— start —
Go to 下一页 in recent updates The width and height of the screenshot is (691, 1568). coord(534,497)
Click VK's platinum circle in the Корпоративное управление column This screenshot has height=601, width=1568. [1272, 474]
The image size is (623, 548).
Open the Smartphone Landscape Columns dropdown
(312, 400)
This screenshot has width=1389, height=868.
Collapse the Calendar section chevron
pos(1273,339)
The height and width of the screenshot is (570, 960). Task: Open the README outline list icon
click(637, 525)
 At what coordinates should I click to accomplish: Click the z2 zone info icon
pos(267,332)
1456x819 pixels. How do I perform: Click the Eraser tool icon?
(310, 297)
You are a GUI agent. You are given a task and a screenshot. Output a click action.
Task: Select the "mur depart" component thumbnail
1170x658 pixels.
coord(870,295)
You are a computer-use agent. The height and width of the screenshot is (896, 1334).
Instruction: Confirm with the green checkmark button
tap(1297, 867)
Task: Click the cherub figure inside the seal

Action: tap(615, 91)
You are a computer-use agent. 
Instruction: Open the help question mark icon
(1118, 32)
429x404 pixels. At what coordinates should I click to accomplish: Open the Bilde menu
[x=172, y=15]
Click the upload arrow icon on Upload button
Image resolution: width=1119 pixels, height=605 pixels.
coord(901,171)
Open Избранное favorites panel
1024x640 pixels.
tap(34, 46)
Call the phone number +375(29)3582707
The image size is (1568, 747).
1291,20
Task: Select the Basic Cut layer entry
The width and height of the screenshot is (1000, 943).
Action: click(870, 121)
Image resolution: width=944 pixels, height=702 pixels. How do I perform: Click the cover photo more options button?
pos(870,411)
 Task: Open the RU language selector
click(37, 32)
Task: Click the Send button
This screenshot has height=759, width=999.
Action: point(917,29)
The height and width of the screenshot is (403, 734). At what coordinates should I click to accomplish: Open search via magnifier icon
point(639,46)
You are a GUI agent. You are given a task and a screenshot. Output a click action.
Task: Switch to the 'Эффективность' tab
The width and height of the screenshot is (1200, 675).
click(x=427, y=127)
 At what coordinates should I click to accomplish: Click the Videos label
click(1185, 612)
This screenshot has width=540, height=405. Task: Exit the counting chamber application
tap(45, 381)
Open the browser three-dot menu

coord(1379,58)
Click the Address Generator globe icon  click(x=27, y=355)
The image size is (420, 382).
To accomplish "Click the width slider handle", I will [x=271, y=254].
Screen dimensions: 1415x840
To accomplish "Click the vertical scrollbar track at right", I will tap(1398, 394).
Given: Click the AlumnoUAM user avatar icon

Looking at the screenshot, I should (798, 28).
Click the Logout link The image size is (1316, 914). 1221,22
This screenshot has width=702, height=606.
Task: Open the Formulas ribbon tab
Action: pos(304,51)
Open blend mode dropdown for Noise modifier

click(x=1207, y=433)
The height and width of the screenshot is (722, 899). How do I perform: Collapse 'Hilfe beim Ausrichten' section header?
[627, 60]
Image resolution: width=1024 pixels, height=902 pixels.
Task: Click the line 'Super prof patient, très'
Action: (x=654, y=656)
— end —
■ The request
Put the lines of the records above into a numbered list, starting at the line containing "The height and width of the screenshot is (403, 734)." and ending at the line containing "click(x=1207, y=433)", both included, and omit any blank lines.

■ Worked answer
1. The height and width of the screenshot is (403, 734). At what coordinates should I click to accomplish: Open search via magnifier icon
2. point(639,46)
3. You are a GUI agent. You are given a task and a screenshot. Output a click action.
4. Task: Switch to the 'Эффективность' tab
5. The width and height of the screenshot is (1200, 675).
6. click(x=427, y=127)
7.  At what coordinates should I click to accomplish: Click the Videos label
8. click(1185, 612)
9. This screenshot has width=540, height=405. Task: Exit the counting chamber application
10. tap(45, 381)
11. Open the browser three-dot menu
12. coord(1379,58)
13. Click the Address Generator globe icon  click(x=27, y=355)
14. The image size is (420, 382).
15. To accomplish "Click the width slider handle", I will [x=271, y=254].
16. Screen dimensions: 1415x840
17. To accomplish "Click the vertical scrollbar track at right", I will tap(1398, 394).
18. Given: Click the AlumnoUAM user avatar icon
19. Looking at the screenshot, I should (798, 28).
20. Click the Logout link The image size is (1316, 914). 1221,22
21. This screenshot has width=702, height=606.
22. Task: Open the Formulas ribbon tab
23. Action: pos(304,51)
24. Open blend mode dropdown for Noise modifier
25. click(x=1207, y=433)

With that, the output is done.